The RCN insists that hospitals will ensure services such as intensive care are fully staffed. Yet operations and check-ups will be affected, and planned action in several specialist cancer hospitals will impact chemotherapy treatment.
Nurses are fighting for an inflation-busting pay rise of 17 per cent, the equivalent of around £6,000 for an average nurse who earns £35,000. This is some way off the 4.75 per cent rise currently being offered to NHS staff – which amounts to a real-terms cut given inflation is running at over 10 per cent. According to research commissioned by the RCN, nursing salaries have also dropped in real terms by 20 per cent since 2010.
The timing of the strike action is less than ideal, to put it mildly. Aside from adding to usual winter pressures, fresh figures reveal that the NHS backlog has reached a new all-time high, with 7.1 million people in England – one in eight – now on waiting lists for elective hospital treatment, up from 4.4 million before the pandemic. ONS figures last week also revealed that the number of excess deaths is currently higher than during the pandemic, which it believes is partly due to delays in treatment.
Will these unprecedented waves of strikes prove fruitful?
At the moment, there is no sign of ministers budging. According to government sources, Barclay did not meet with the RCN today to negotiate on pay, but only to discuss other ways to improve nurses’ working conditions this winter.
On pay, he has been firm: “Union demands for a 17.6 per cent pay settlement are around three times what millions of people outside the public sector will typically receive and simply aren’t reasonable or affordable.”
Barclay has also argued that the government “accepted the recommendations of the independent NHS Pay Review Body in full” and that Labour isn’t backing the strikes or pay demands either.
That said, Labour has criticised the government for not doing enough to engage with the RCN over concerns, with ministers instead dismissing reports of nurses struggling to make ends meet on current salaries. Education Secretary Gillian Keegan didn’t help matters this morning by suggesting that nurses using food banks are being driven to do so by a broken “relationship or boiler”.

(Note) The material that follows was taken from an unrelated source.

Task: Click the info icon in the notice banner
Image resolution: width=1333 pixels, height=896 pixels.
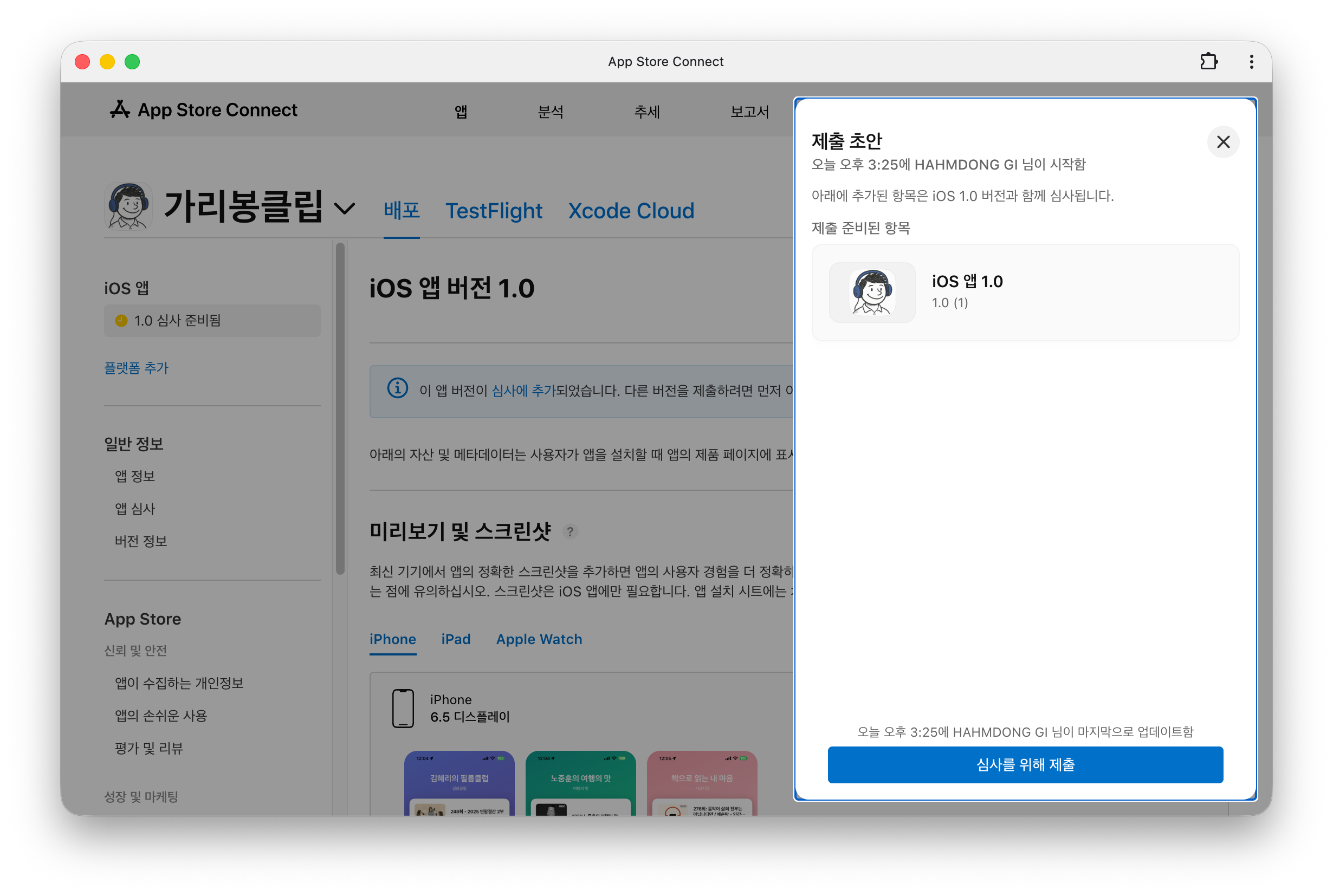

The government has also urged nurses to consider the impact of the walkout on patients. Yet nurses in favour argue that strikes will help patients in the long term: poor pay and working conditions are driving staff out of the sector and an overstretched, exhausted workforce is compromising patient care.

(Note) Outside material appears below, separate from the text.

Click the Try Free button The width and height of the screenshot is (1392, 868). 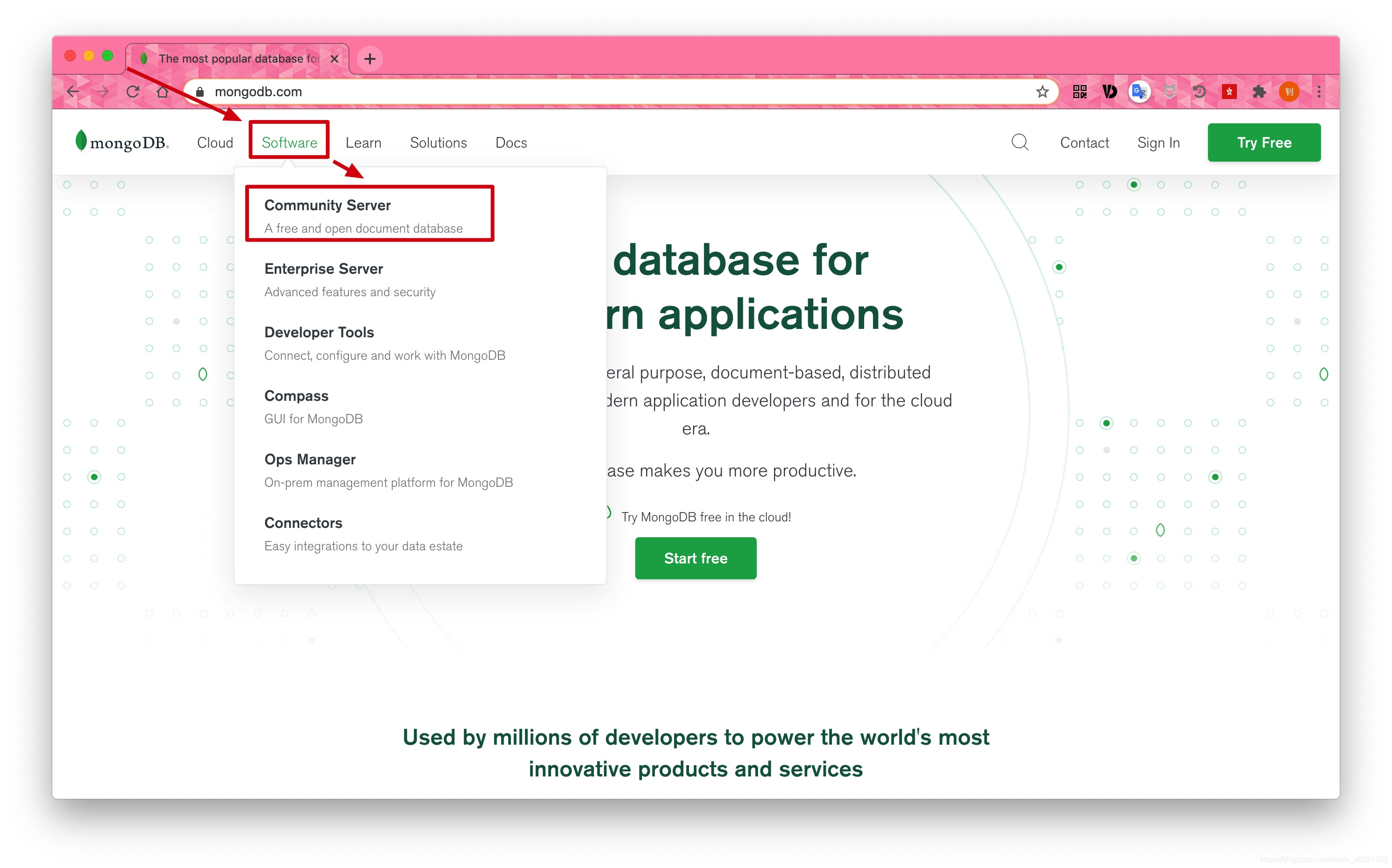(1264, 142)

NHS bosses, meanwhile, are generally sympathetic to nurses’ demands but there is concern that a further pay award without extra money from the government would inevitably lead to cuts to services.
A pay rise for nurses would also set a precedent and pile pressure on the government to appease demands of staff elsewhere in the NHS. Indeed, unions representing NHS staff from paramedics to porters are likely to strike later in the winter. It’s worth remembering that the NHS is the largest employer in Europe and fifth biggest in the world.